Family Moab

Family Moab
In Arches National Park

Thursday, October 17, 2013

Referencing Shakespeare and Emerson

I was checking up on what Shakespeare has to say about passion, and again we have multiple perspectives. For example, "Passion, I see, is catching."  It's quite true in my experience that passionate people are the most interesting to be around, and that their energy can be contagious. But following passionate people, their energies and their causes can also be dangerous, especially if they are lacking in judgment, or mercurial in temperament. Shakespeare has praise for those who are not overly swayed by passions or their senses:

 "Free from gross passion or of mirth or anger/
constant in spirit, not swerving with the blood,/
garnish'd and deck'd in modest compliment,/
not working with the eye without the ear,/
and but in purged judgement trusting neither?/
Such and so finely bolted didst thou seem."

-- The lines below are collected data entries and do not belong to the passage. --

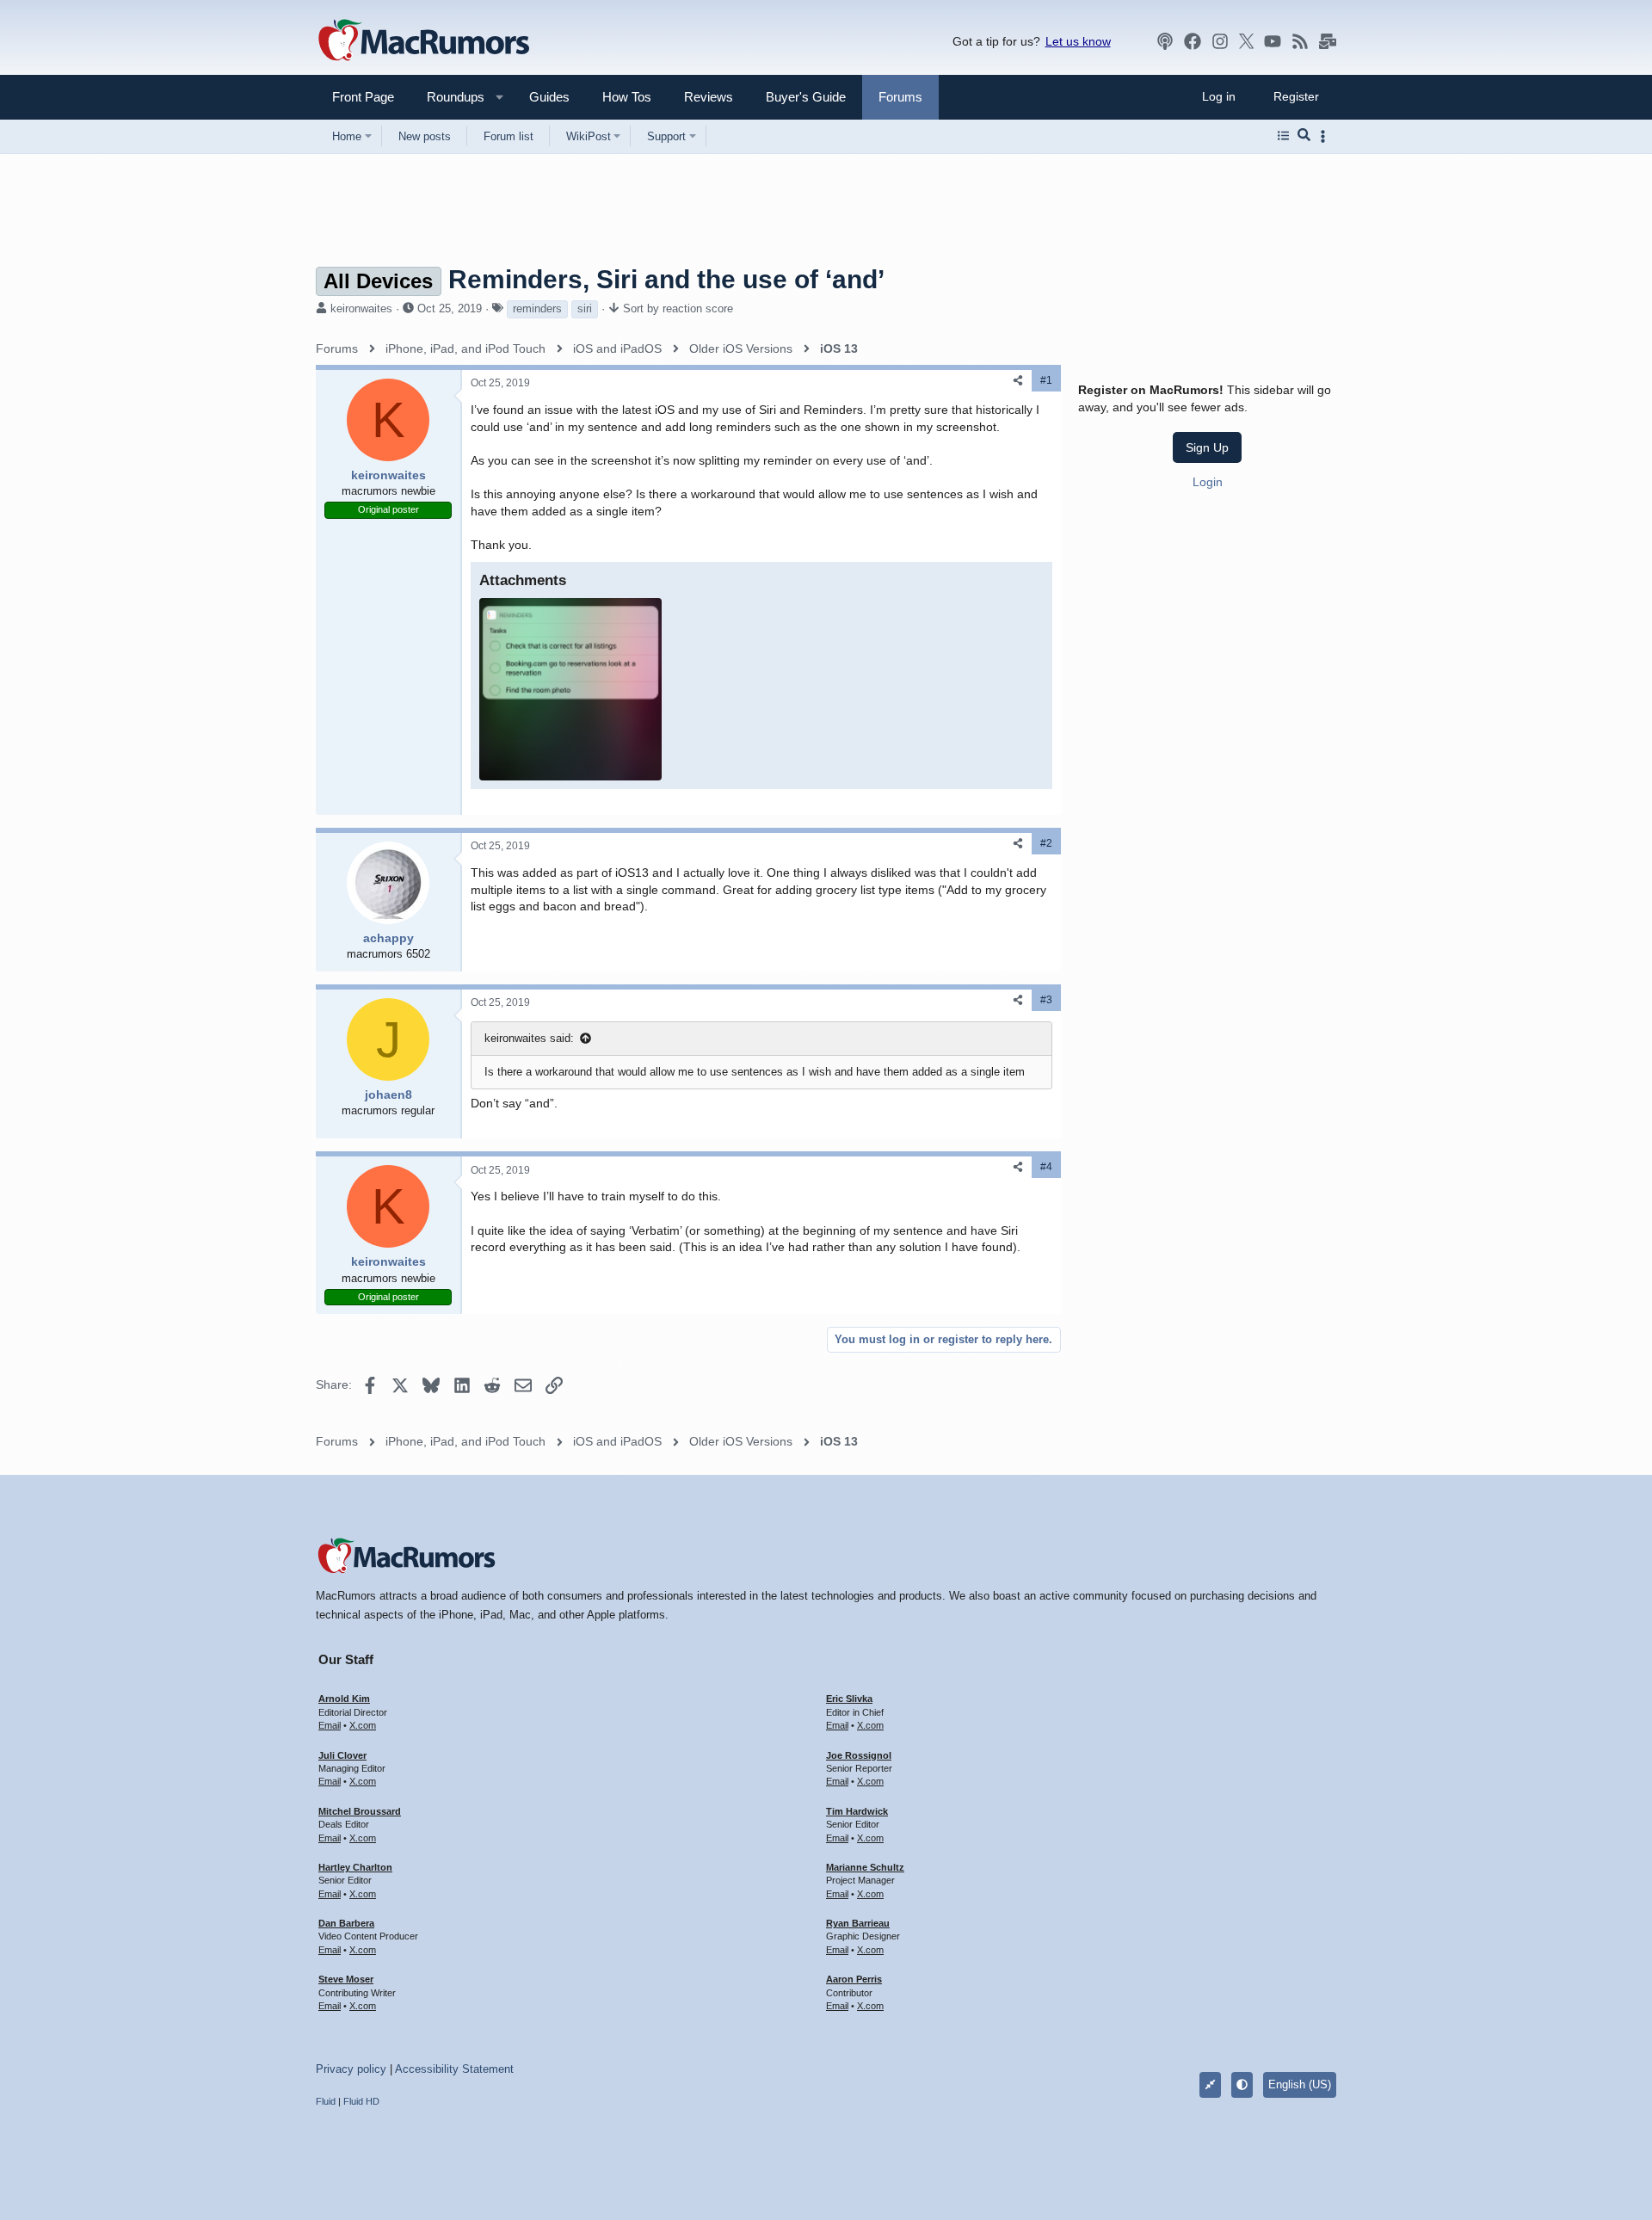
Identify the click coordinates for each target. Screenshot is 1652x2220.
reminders (537, 308)
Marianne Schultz (865, 1867)
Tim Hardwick (857, 1811)
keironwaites (361, 308)
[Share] (1018, 381)
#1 (1046, 380)
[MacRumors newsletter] (1327, 41)
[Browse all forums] (1283, 135)
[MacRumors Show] (1165, 41)
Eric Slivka (849, 1698)
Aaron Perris (854, 1979)
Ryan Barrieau (858, 1923)
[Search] (1304, 135)
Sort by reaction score (678, 308)
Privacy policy (351, 2069)
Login (1208, 481)
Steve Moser (345, 1979)
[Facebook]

Shakespeare also gave this warning about passion: "What to ourselves in passion we propose, the passion ending, doth the purpose lose." (Hamlet, act 3 sc 2) It seems that the nature of passion allows it to flame and fade away, and if we want lasting effort or success we need to turn our energies and enthusiasm to the long effort rather than the volcanic short burst. As always, Shakespeare gives a nuanced and shaded perspective to one of humanity's most interesting emotions.